Ritual Reaches: Playing the Backside of a Violin, Using a Guitar Like a Cello.
By Corinna da Fonseca-Wollheim.
The woman onstage appears to be struggling. The sounds that are coming out of her are wordless, labored and worrying. A wheezing inhalation. A whispered scream. Choking, gagging, strangled croaks. A high-pitched whine that remains trapped behind her closed lips and masklike face.
Many composers today explore the border between music and sound. But the work of Julio Estrada, the subject of the last Composer Portrait of the season at the Miller Theater on Thursday evening, teeters on the threshold between sound and something else.
In works like “miqi’cihuatl,” for female voice, which here received a mesmerizing performance by Tony Arnold, the thing on the other side of sound is not silence but a primordial state of consciousness, in which emotions manifest themselves in a physical form that is viscerally understood long before it is expressed.
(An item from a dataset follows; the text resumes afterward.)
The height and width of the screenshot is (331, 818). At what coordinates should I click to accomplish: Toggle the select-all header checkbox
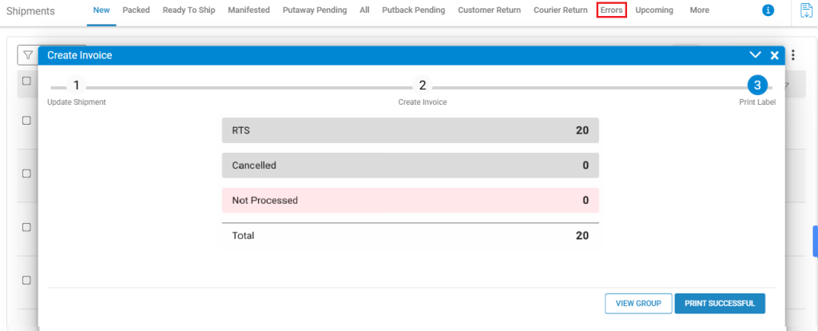coord(26,82)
On paper, Mr. Estrada, a Mexican composer and mathematician who recently turned 70, cuts a forbidding figure. His Modernist credentials include studies with Nadia Boulanger in Paris, a residence at the Donaueschingen Festival in Germany and theoretical treatises on the relationship of rhythm and pitch. Because of the tortured complexity of his obsessively notated scores (partituras in Spanish), some musicians refer to them as parti-torturas. But Thursday’s survey proved that while Mr. Estrada’s music is undeniably difficult to play and listen to, it is also wildly entertaining to observe.